### What is expected
Pick every line out of the entries below that has the string "computer", and copy it.

### Screenshot grounding data

- Opening Delimiter -

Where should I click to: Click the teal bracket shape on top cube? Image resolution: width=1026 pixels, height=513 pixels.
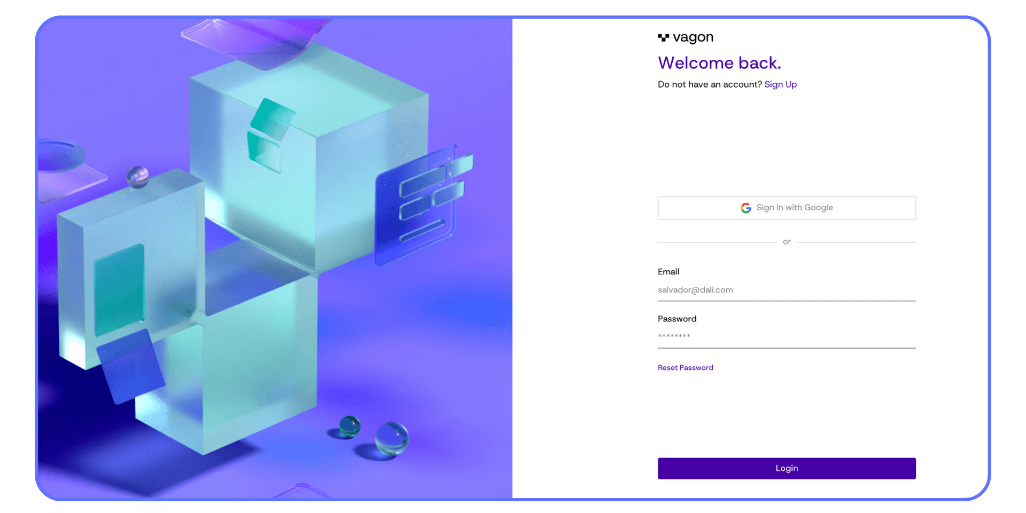[270, 135]
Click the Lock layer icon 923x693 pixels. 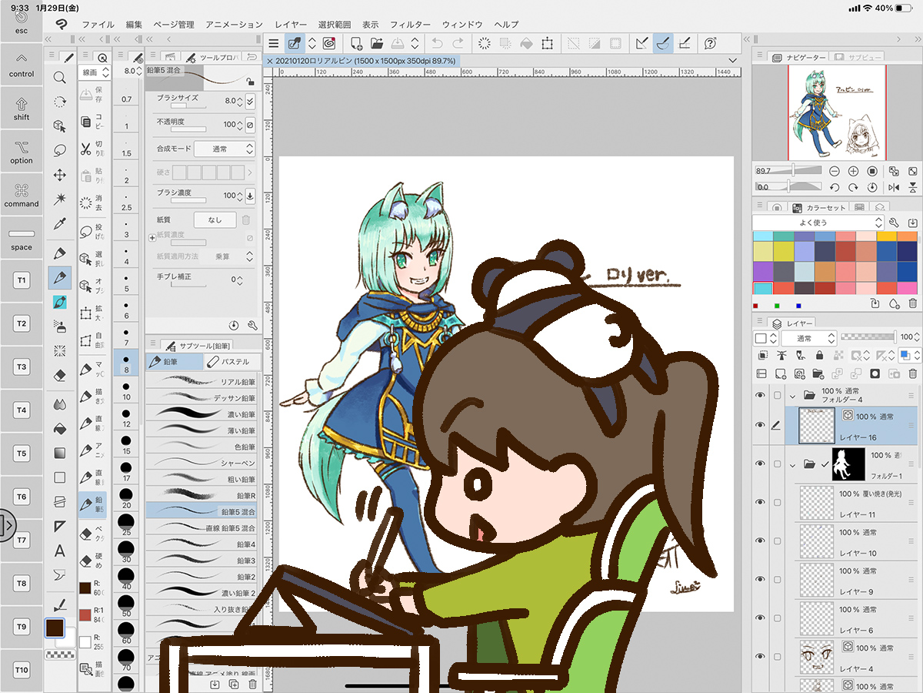tap(820, 355)
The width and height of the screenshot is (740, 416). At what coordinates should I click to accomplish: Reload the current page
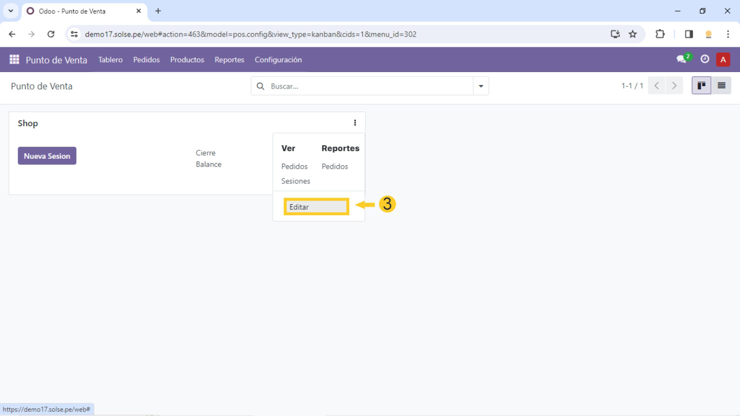[x=51, y=34]
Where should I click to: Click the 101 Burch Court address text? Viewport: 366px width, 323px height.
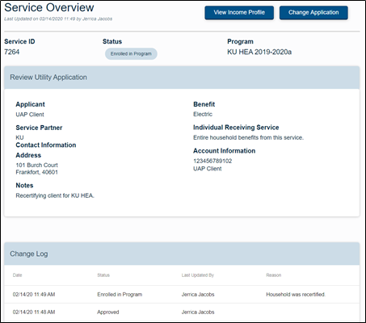coord(37,165)
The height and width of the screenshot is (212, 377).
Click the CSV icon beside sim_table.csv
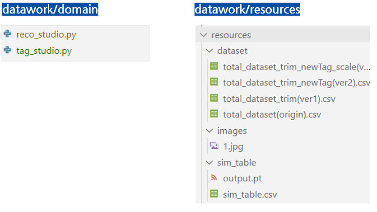214,194
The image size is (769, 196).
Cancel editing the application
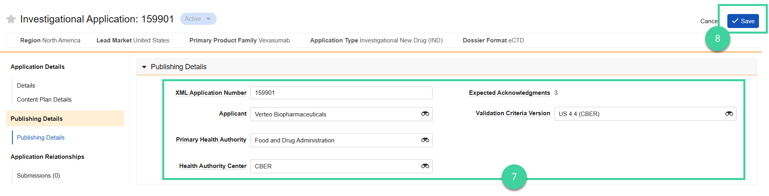click(x=709, y=21)
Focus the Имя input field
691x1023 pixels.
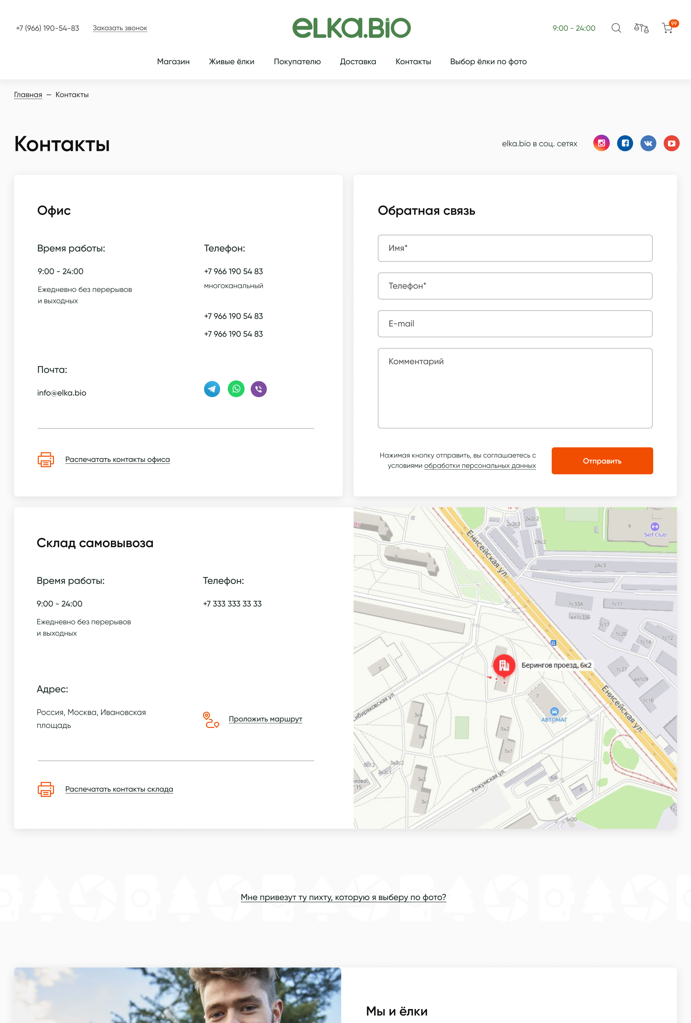click(x=515, y=248)
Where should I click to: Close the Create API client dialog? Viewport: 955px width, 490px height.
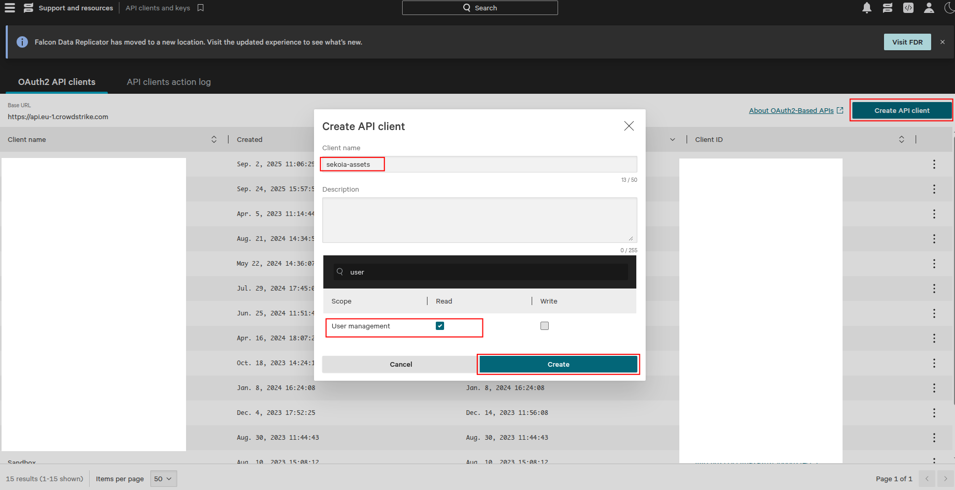coord(629,126)
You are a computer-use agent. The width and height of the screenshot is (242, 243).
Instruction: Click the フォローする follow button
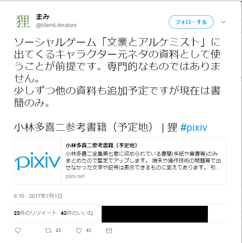pos(191,22)
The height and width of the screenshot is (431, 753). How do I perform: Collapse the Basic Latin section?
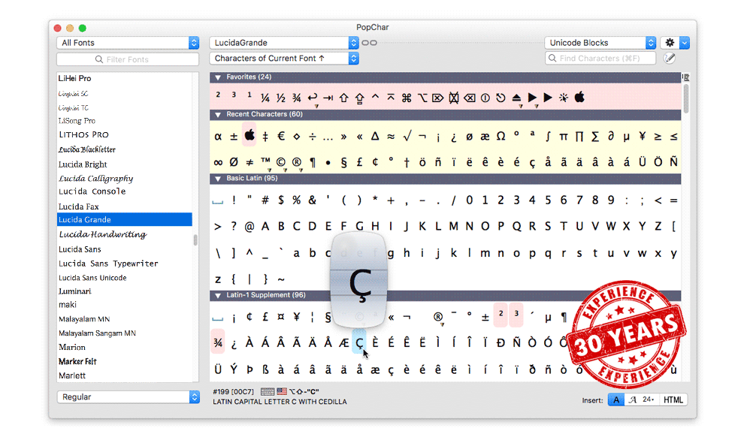click(218, 179)
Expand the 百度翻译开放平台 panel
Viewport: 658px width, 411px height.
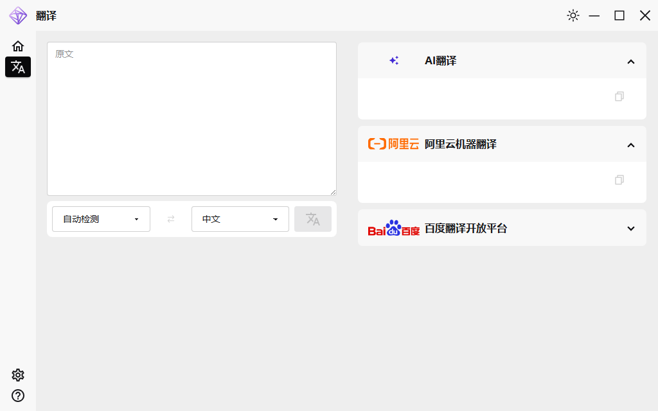[x=631, y=229]
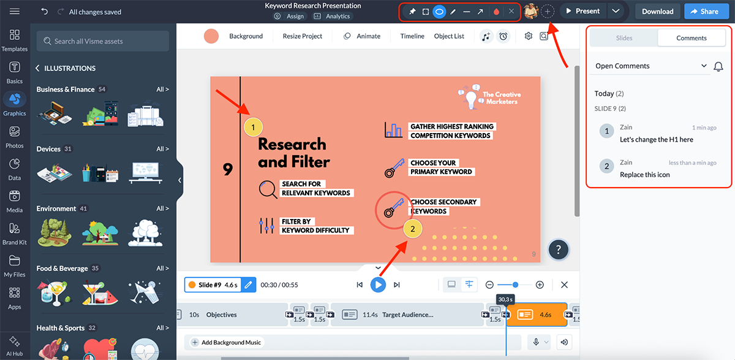The image size is (735, 360).
Task: Toggle the comments notification bell
Action: click(718, 66)
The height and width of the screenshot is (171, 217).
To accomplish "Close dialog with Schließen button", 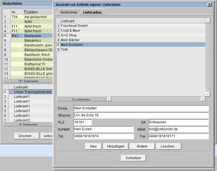I will pyautogui.click(x=133, y=158).
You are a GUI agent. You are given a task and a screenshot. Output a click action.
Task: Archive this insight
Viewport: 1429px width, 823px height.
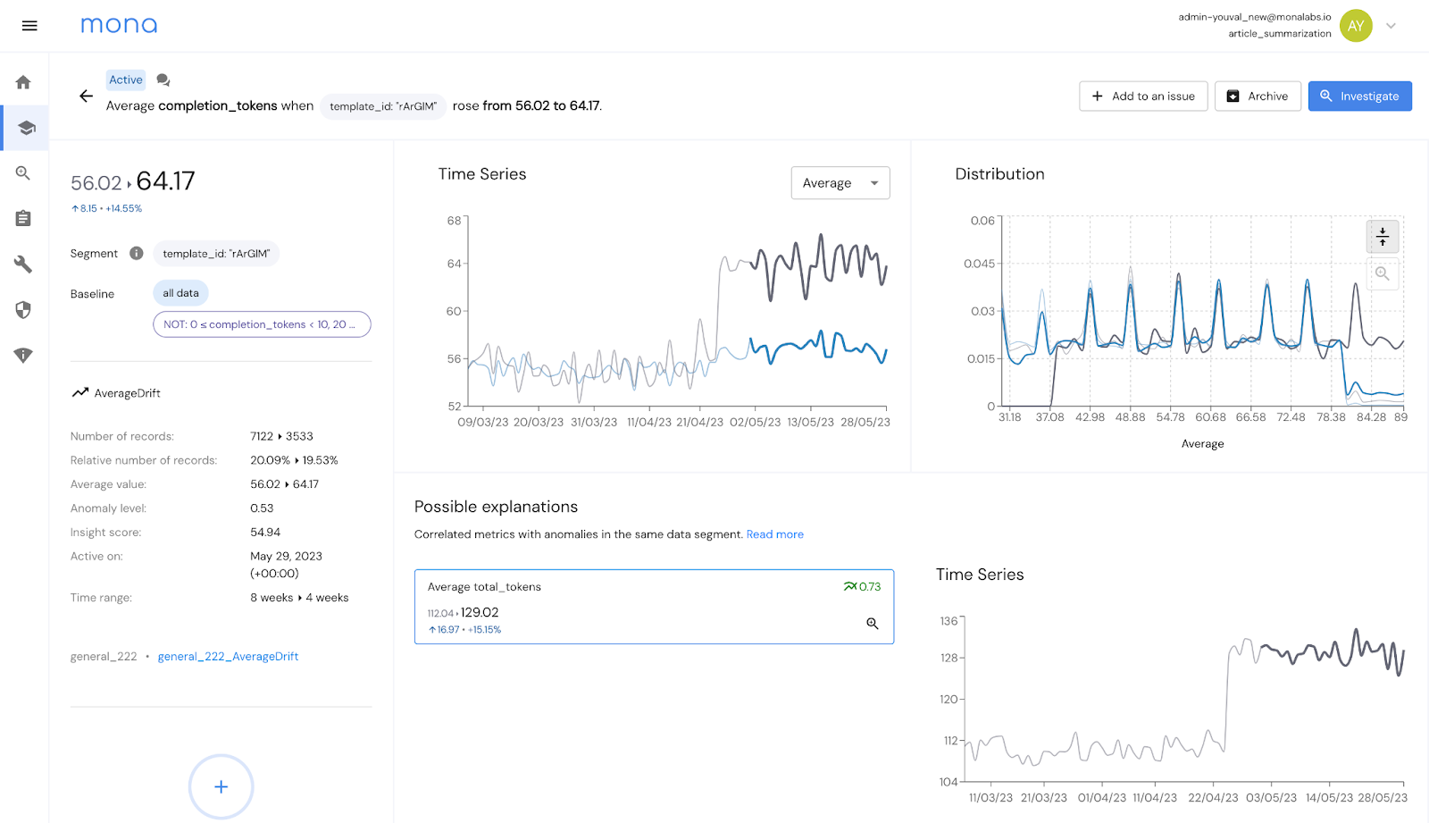[x=1257, y=97]

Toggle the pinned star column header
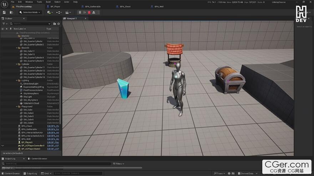(x=7, y=29)
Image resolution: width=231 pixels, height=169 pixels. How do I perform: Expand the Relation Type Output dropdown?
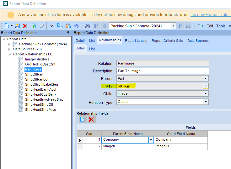tap(206, 102)
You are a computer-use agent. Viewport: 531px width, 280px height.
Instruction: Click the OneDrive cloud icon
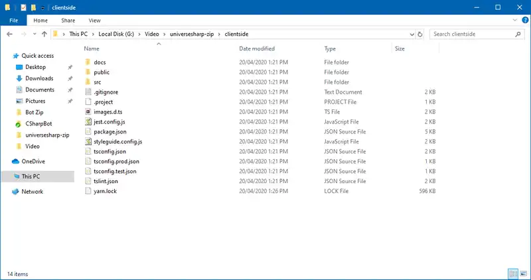click(15, 161)
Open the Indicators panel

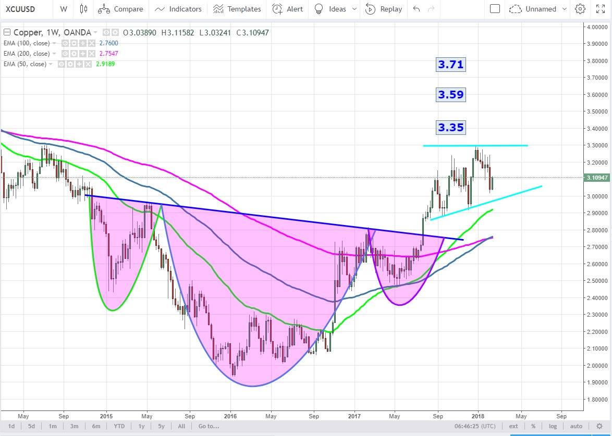click(x=178, y=9)
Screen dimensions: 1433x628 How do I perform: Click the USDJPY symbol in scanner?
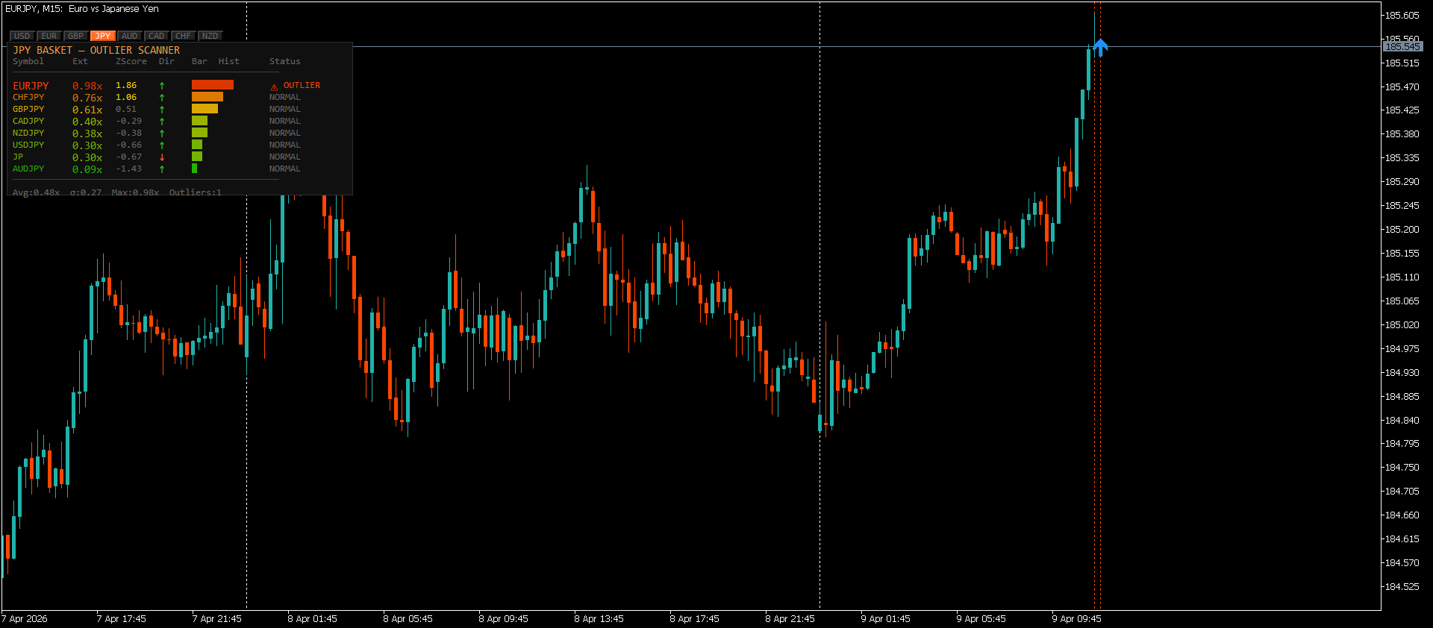pyautogui.click(x=28, y=145)
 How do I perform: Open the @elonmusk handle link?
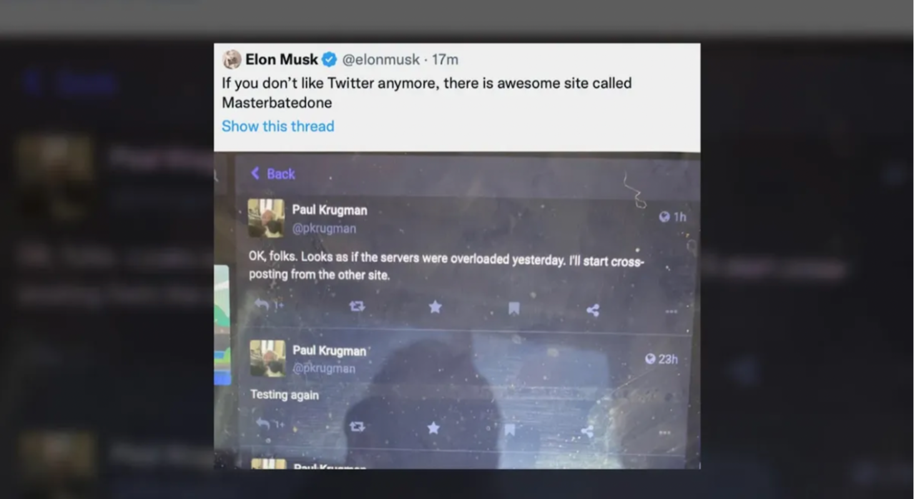click(x=381, y=60)
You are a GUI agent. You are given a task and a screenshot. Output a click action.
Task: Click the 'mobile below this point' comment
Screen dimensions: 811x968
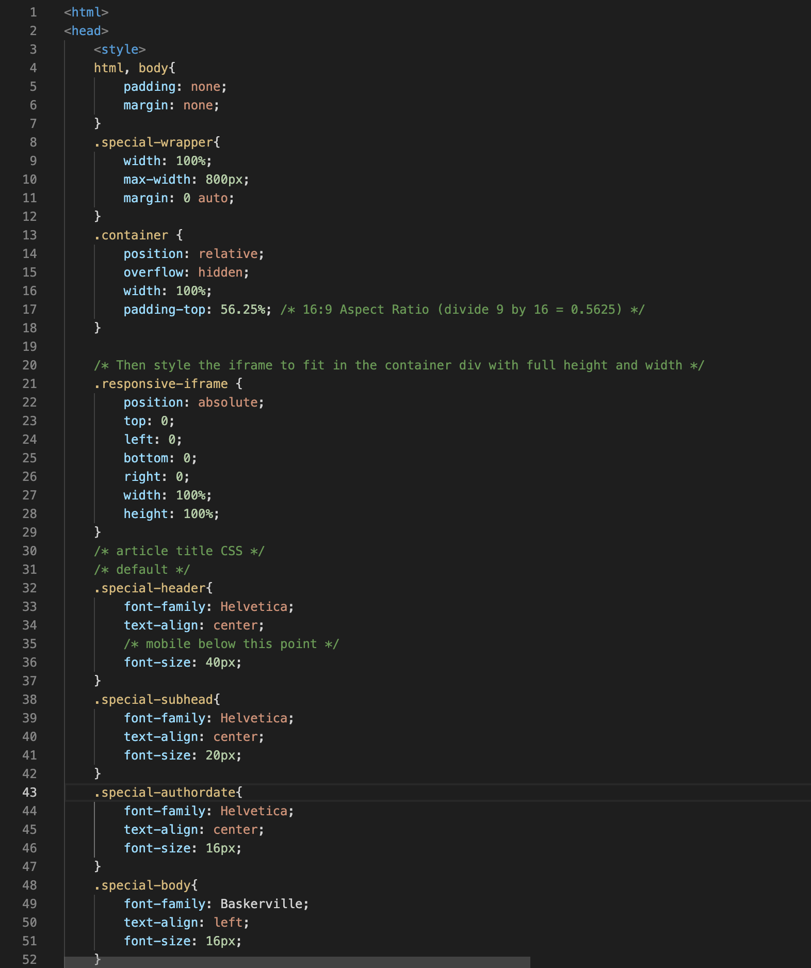click(x=231, y=643)
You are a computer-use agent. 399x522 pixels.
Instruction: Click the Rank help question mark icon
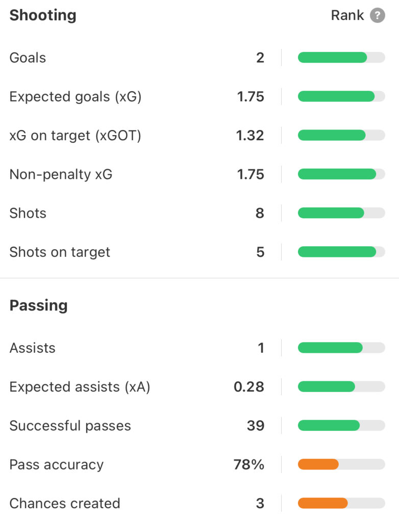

- Closing Delimiter -

### Final answer
You are a computer-use agent. The width and height of the screenshot is (242, 243).
You are a computer-use agent. Viewport: 531px width, 280px height.
You are a computer-use agent. 399x522 pixels.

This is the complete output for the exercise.